È una singolare arte magica la tua  di trarre fuori da ognuno il suo Dio, come coniglio dal cappello , a prova del loro peccato di irrazionalità.
Inutile dichiararsi a più tornate di essere dei senza Dio.
Non ci salviamo con ciò di divenire a turno le tue vittime sacrificali, e mi verrebbe da chiedere a quale tuo Dio, che tu non sai,  ci sacrifichi? 😁
Eienstein: ''Dio non gioca a dadi''
Bohr: '' Non sei tu Albert, a dover dire a Dio cosa deve fare''
Iano: ''Perchè mai Dio dovrebbe essere interessato ai nostri giochi?''

Jacopus

Il discorso uomo/natura o cultura/natura può essere così riassunto. Per 3 miliardi e mezzo di anni, l'evoluzione delle specie è stata organica, più denti aguzzi, pelle impermeabile, corno sopra il naso, veleno, capacità di volare o di nuotare, termoregolazione e cosi via. Tutte modifiche formulate secondo il famoso principio di caso e necessità ma che rientravano nelle modifiche organiche. Ad un certo punto, dopo una preparazione lunga sei milioni di anni ( a quell'epoca risalgono i nostri antenati ancestrali, gli australopitechi), la natura fa spuntare un soggettino con un organo abnorme, il cervello, con il quale sopperisce alle sue evidenti magagne e con il quale vince (temporaneamente) la scommessa evolutiva ponendosi sulla vetta della catena alimentare.

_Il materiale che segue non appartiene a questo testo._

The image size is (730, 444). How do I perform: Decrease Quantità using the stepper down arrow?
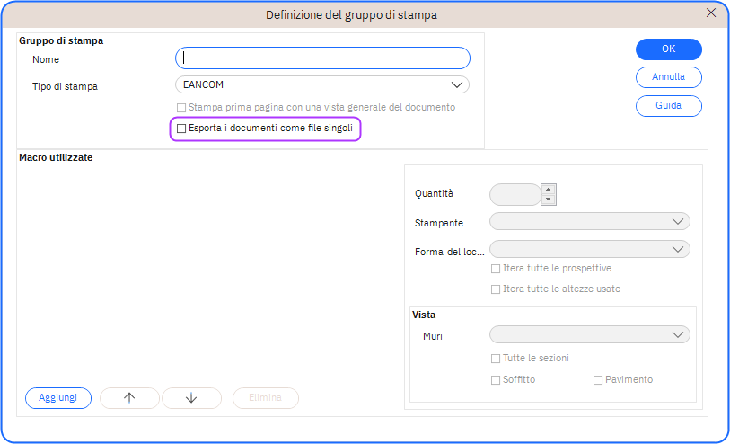click(550, 200)
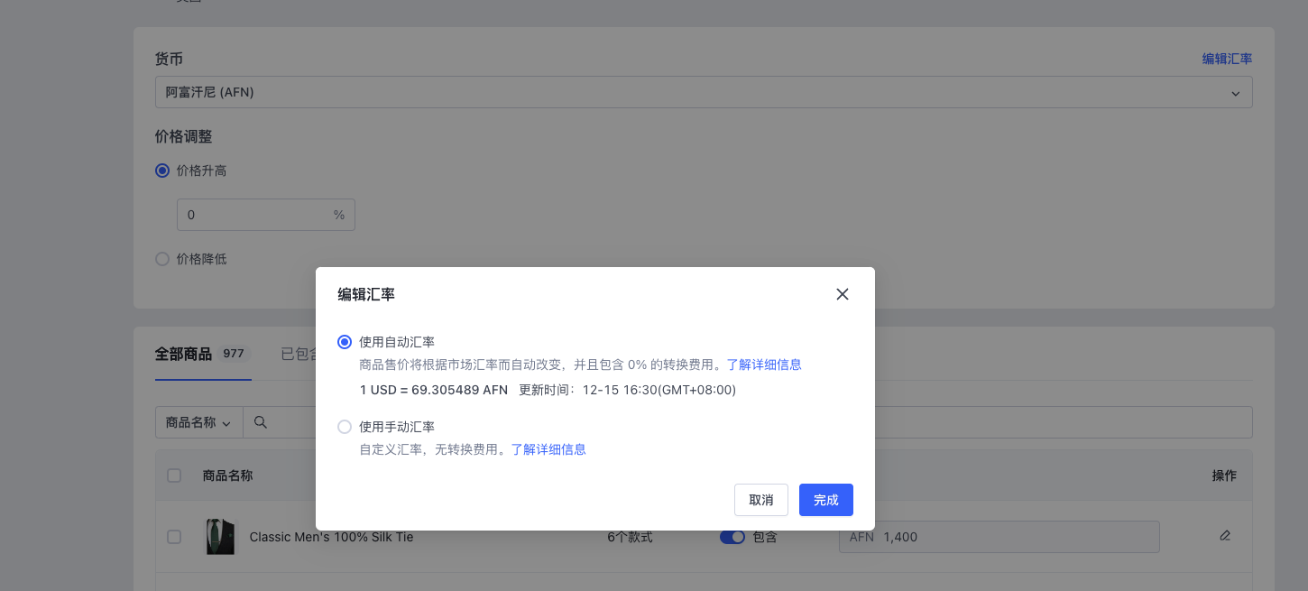The image size is (1308, 591).
Task: Select 使用自动汇率 radio option
Action: [x=345, y=342]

Ma per fare questo manipola la natura stessa, attività mai sperimentata prima da altre specie. In questa frattura sta la distinzione cultura/natura, almeno originariamente. Sottolineare che siamo parte della natura è ovvio, ma non ci da nessuna informazione sulla nostra effettiva posizione nel mondo naturale. Posizione diversa da quella di qualunque altra specie, proprio perché noi per avere successo ci affidiamo a protesi tecnologiche. Una novità assoluta che ci obbliga a pensare anche alle conseguenze negative del nostro successo evolutivo. I dinosauri dovettero aspettare un meteorite. Noi potremmo essere il meteorite di noi stessi.

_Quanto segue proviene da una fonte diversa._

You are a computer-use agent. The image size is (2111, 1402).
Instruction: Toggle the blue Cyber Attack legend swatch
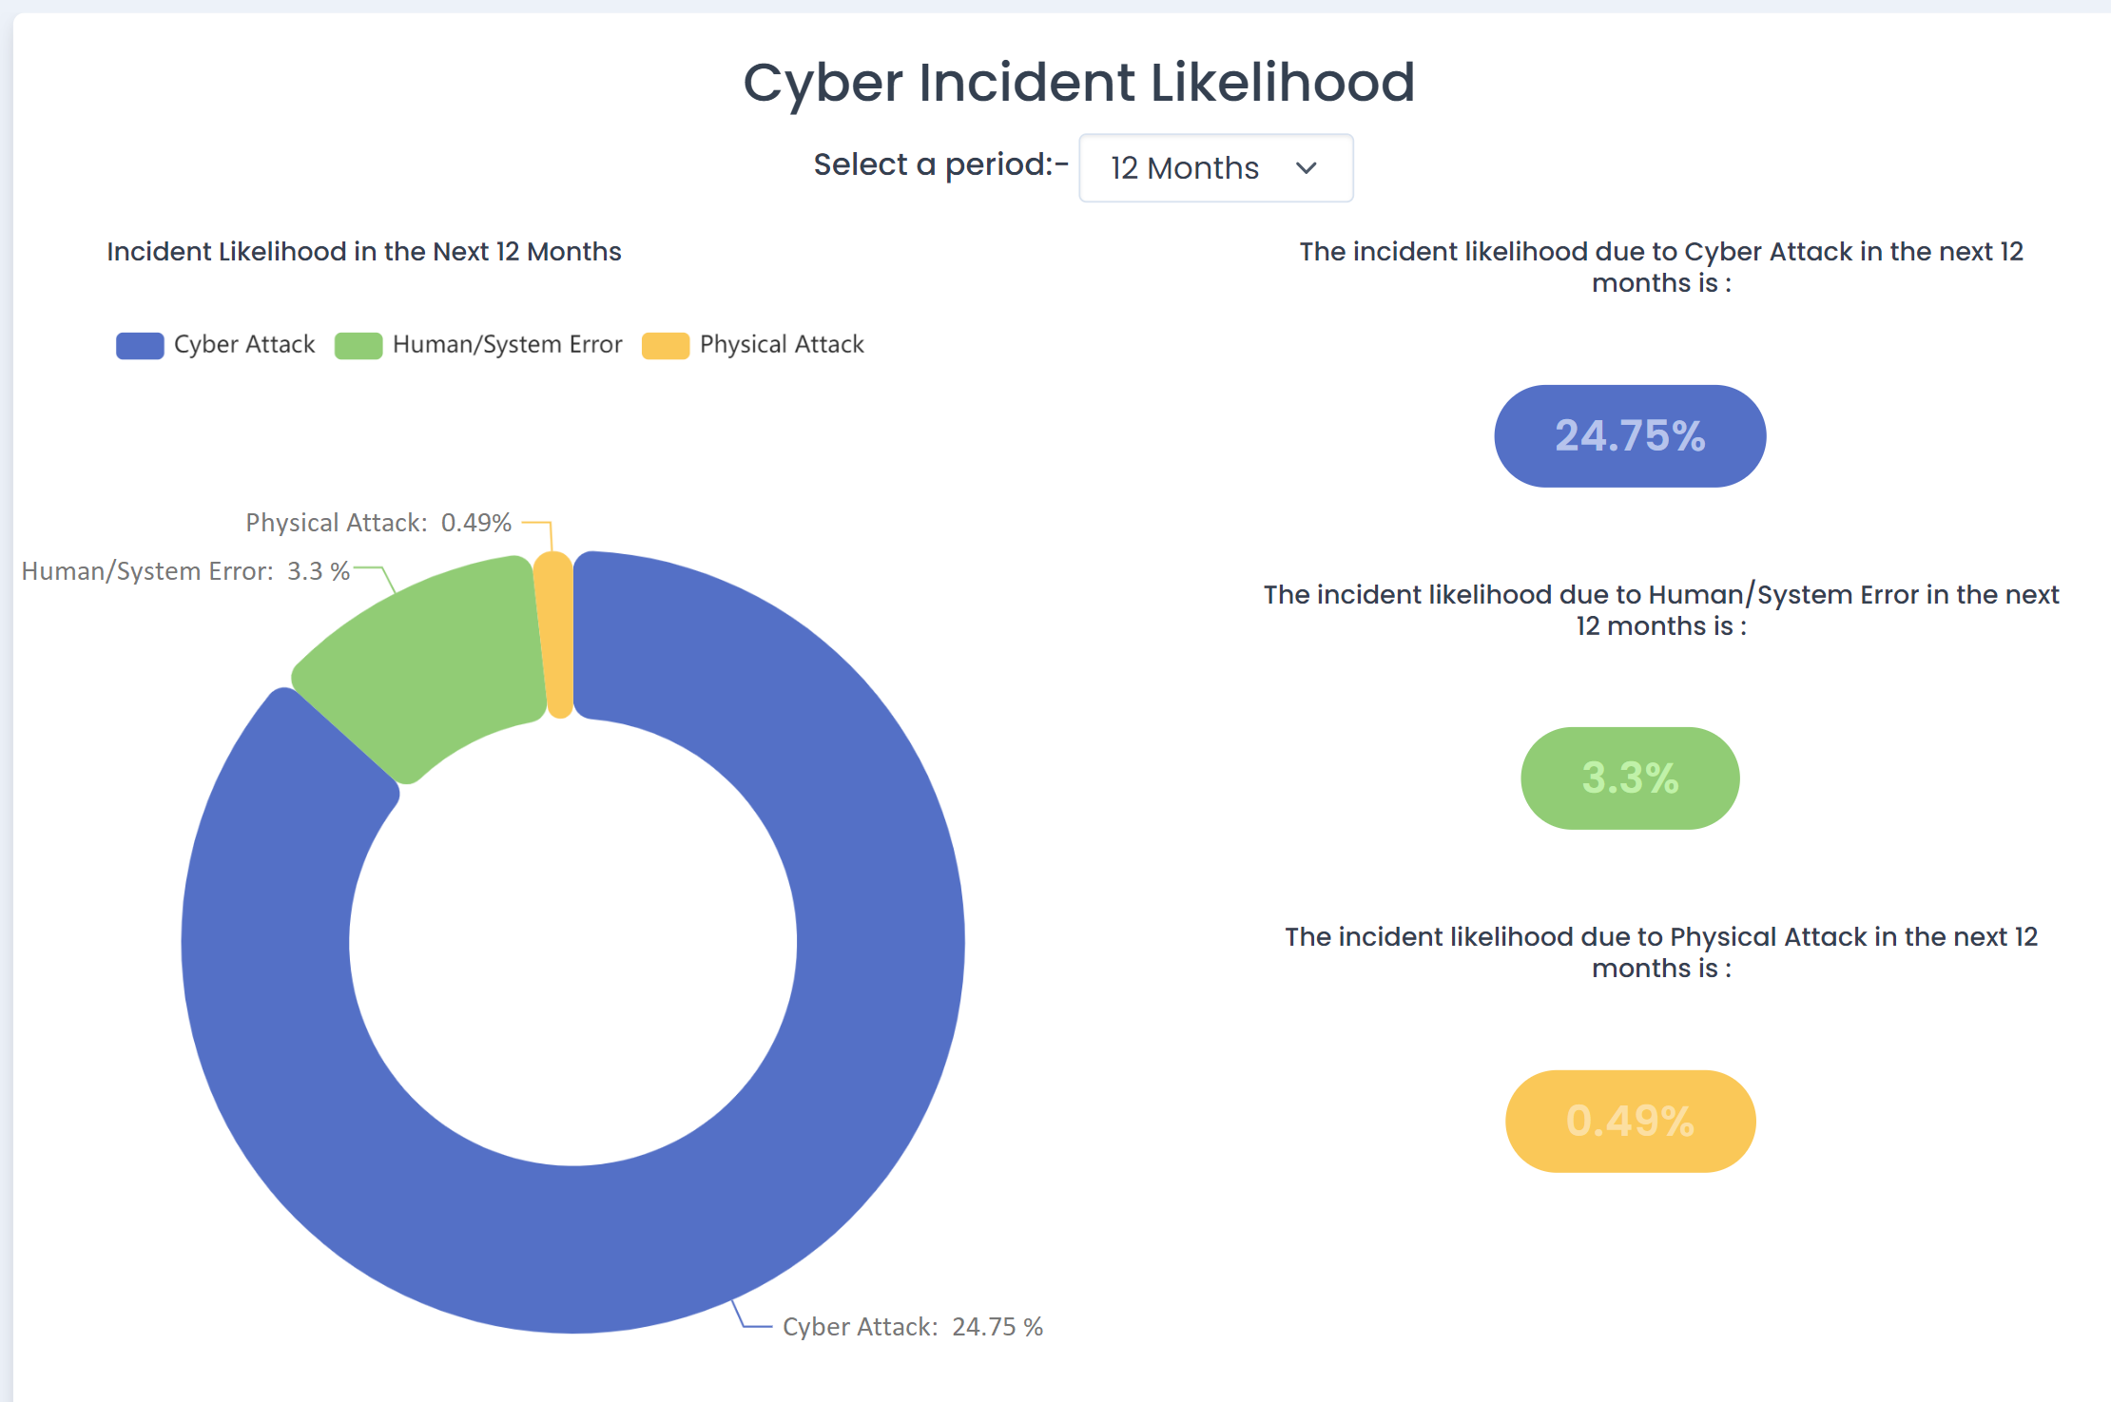point(140,345)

E questo discorso ci porta ancora una volta un po' più in là, ovvero alla responsabilità etica che homo sapiens dovrebbe avere in forza del suo grande potere come specie dominante. Pensare invece in termini di una natura onnicomprensiva, disinnesca questo principio, poiché :"saranno le leggi naturali a rimettere le cose a posto" Il che è anche vero, visto che cov-sars 2 è solo un timido preavviso, ma l'umanità nel frattempo che finalità si sta dando? La cultura, spezzando il cerchio magico e inconsapevole della natura, deve interrogarci su questo, ad esempio ma non solo, sui limiti da autoimporci nel nostro stesso interesse.
Homo sum, Humani nihil a me alienum puto.